What the task requires:
The data below is to be output in full, unchanged.

************

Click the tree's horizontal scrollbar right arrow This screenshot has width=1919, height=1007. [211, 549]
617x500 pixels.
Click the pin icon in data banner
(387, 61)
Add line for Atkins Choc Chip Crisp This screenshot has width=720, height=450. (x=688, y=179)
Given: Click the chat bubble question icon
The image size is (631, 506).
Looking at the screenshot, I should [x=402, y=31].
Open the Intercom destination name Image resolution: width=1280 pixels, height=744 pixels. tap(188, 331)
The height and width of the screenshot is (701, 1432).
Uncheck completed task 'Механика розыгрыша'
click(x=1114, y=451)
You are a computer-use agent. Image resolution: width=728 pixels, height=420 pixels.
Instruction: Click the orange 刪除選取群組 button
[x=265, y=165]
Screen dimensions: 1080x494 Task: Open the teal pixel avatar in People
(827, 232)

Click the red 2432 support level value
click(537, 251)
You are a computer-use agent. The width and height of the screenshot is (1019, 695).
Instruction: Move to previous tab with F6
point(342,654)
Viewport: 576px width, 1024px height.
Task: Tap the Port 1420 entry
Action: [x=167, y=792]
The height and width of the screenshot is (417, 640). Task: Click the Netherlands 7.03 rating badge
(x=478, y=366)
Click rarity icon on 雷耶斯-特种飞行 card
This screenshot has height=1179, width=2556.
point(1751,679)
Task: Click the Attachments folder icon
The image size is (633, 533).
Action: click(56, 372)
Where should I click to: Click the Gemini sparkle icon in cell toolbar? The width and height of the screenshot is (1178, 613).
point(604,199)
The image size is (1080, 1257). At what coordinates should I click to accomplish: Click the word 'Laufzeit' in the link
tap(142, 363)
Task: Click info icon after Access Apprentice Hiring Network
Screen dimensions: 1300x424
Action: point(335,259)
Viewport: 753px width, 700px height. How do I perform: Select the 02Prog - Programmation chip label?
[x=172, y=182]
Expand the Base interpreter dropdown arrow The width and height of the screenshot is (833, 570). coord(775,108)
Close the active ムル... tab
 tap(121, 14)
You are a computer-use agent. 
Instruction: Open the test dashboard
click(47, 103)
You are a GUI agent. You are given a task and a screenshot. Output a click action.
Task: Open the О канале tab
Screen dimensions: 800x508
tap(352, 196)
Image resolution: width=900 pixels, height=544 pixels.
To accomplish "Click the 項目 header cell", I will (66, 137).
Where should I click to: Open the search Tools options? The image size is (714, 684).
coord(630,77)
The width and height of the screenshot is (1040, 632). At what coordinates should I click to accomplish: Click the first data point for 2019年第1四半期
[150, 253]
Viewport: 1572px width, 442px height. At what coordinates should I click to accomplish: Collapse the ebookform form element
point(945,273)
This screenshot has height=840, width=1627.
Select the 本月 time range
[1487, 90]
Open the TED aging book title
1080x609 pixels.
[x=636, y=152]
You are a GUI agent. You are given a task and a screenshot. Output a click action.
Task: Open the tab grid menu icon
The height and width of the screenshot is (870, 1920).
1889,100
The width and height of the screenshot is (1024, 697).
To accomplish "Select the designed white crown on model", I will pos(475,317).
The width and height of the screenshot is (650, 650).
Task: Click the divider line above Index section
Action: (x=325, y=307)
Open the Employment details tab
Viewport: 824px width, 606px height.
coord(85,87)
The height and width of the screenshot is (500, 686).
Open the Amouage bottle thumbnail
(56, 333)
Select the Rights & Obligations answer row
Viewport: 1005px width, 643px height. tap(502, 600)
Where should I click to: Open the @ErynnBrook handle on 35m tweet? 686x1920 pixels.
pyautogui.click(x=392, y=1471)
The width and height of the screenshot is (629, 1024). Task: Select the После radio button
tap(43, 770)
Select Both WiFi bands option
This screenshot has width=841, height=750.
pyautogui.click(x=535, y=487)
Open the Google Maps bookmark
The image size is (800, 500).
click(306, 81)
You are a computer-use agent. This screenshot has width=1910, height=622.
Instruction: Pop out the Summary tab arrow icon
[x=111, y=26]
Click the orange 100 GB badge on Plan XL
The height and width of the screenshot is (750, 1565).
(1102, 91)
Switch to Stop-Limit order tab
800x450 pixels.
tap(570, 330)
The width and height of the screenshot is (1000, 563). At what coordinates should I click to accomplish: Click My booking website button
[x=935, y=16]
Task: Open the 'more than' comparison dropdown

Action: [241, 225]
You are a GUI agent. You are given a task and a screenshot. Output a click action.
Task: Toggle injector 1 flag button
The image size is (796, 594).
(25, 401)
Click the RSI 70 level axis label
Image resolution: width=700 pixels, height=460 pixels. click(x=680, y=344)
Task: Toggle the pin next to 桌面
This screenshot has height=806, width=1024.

************

Answer to the problem:
Click the tree's horizontal scrollbar right arrow This screenshot has width=1919, height=1007. [211, 549]
617x500 pixels.
Click the pin icon in data banner
(387, 61)
Add line for Atkins Choc Chip Crisp This screenshot has width=720, height=450. (x=688, y=179)
Given: Click the chat bubble question icon
The image size is (631, 506).
Looking at the screenshot, I should [x=402, y=31].
Open the Intercom destination name Image resolution: width=1280 pixels, height=744 pixels. tap(188, 331)
The height and width of the screenshot is (701, 1432).
Uncheck completed task 'Механика розыгрыша'
click(x=1114, y=451)
You are a computer-use agent. Image resolution: width=728 pixels, height=420 pixels.
Instruction: Click the orange 刪除選取群組 button
[x=265, y=165]
Screen dimensions: 1080x494 Task: Open the teal pixel avatar in People
(827, 232)

Click the red 2432 support level value
click(537, 251)
You are a computer-use agent. The width and height of the screenshot is (1019, 695).
Instruction: Move to previous tab with F6
point(342,654)
Viewport: 576px width, 1024px height.
Task: Tap the Port 1420 entry
Action: [x=167, y=792]
The height and width of the screenshot is (417, 640). Task: Click the Netherlands 7.03 rating badge
(x=478, y=366)
Click rarity icon on 雷耶斯-特种飞行 card
This screenshot has height=1179, width=2556.
point(1751,679)
Task: Click the Attachments folder icon
The image size is (633, 533).
Action: click(56, 372)
Where should I click to: Click the Gemini sparkle icon in cell toolbar? The width and height of the screenshot is (1178, 613).
point(604,199)
The image size is (1080, 1257). At what coordinates should I click to accomplish: Click the word 'Laufzeit' in the link
tap(142, 363)
Task: Click info icon after Access Apprentice Hiring Network
Screen dimensions: 1300x424
Action: point(335,259)
Viewport: 753px width, 700px height. How do I perform: Select the 02Prog - Programmation chip label?
[x=172, y=182]
Expand the Base interpreter dropdown arrow The width and height of the screenshot is (833, 570). coord(775,108)
Close the active ムル... tab
 tap(121, 14)
You are a computer-use agent. 
Instruction: Open the test dashboard
click(47, 103)
You are a GUI agent. You are given a task and a screenshot. Output a click action.
Task: Open the О канале tab
Screen dimensions: 800x508
tap(352, 196)
Image resolution: width=900 pixels, height=544 pixels.
To accomplish "Click the 項目 header cell", I will (66, 137).
Where should I click to: Open the search Tools options? The image size is (714, 684).
coord(630,77)
The width and height of the screenshot is (1040, 632). At what coordinates should I click to accomplish: Click the first data point for 2019年第1四半期
[150, 253]
Viewport: 1572px width, 442px height. At what coordinates should I click to accomplish: Collapse the ebookform form element
point(945,273)
This screenshot has height=840, width=1627.
Select the 本月 time range
[1487, 90]
Open the TED aging book title
1080x609 pixels.
[x=636, y=152]
You are a GUI agent. You are given a task and a screenshot. Output a click action.
Task: Open the tab grid menu icon
The height and width of the screenshot is (870, 1920).
1889,100
The width and height of the screenshot is (1024, 697).
To accomplish "Select the designed white crown on model", I will pos(475,317).
The width and height of the screenshot is (650, 650).
Task: Click the divider line above Index section
Action: (x=325, y=307)
Open the Employment details tab
Viewport: 824px width, 606px height.
coord(85,87)
The height and width of the screenshot is (500, 686).
Open the Amouage bottle thumbnail
(56, 333)
Select the Rights & Obligations answer row
Viewport: 1005px width, 643px height. tap(502, 600)
Where should I click to: Open the @ErynnBrook handle on 35m tweet? 686x1920 pixels.
pyautogui.click(x=392, y=1471)
The width and height of the screenshot is (629, 1024). Task: Select the После radio button
tap(43, 770)
Select Both WiFi bands option
This screenshot has width=841, height=750.
pyautogui.click(x=535, y=487)
Open the Google Maps bookmark
The image size is (800, 500).
click(306, 81)
You are a computer-use agent. This screenshot has width=1910, height=622.
Instruction: Pop out the Summary tab arrow icon
[x=111, y=26]
Click the orange 100 GB badge on Plan XL
The height and width of the screenshot is (750, 1565).
(1102, 91)
Switch to Stop-Limit order tab
800x450 pixels.
tap(570, 330)
The width and height of the screenshot is (1000, 563). At what coordinates should I click to accomplish: Click My booking website button
[x=935, y=16]
Task: Open the 'more than' comparison dropdown

Action: [241, 225]
You are a GUI agent. You are given a task and a screenshot. Output a click action.
Task: Toggle injector 1 flag button
The image size is (796, 594).
(25, 401)
Click the RSI 70 level axis label
Image resolution: width=700 pixels, height=460 pixels. click(x=680, y=344)
Task: Toggle the pin next to 桌面
This screenshot has height=806, width=1024.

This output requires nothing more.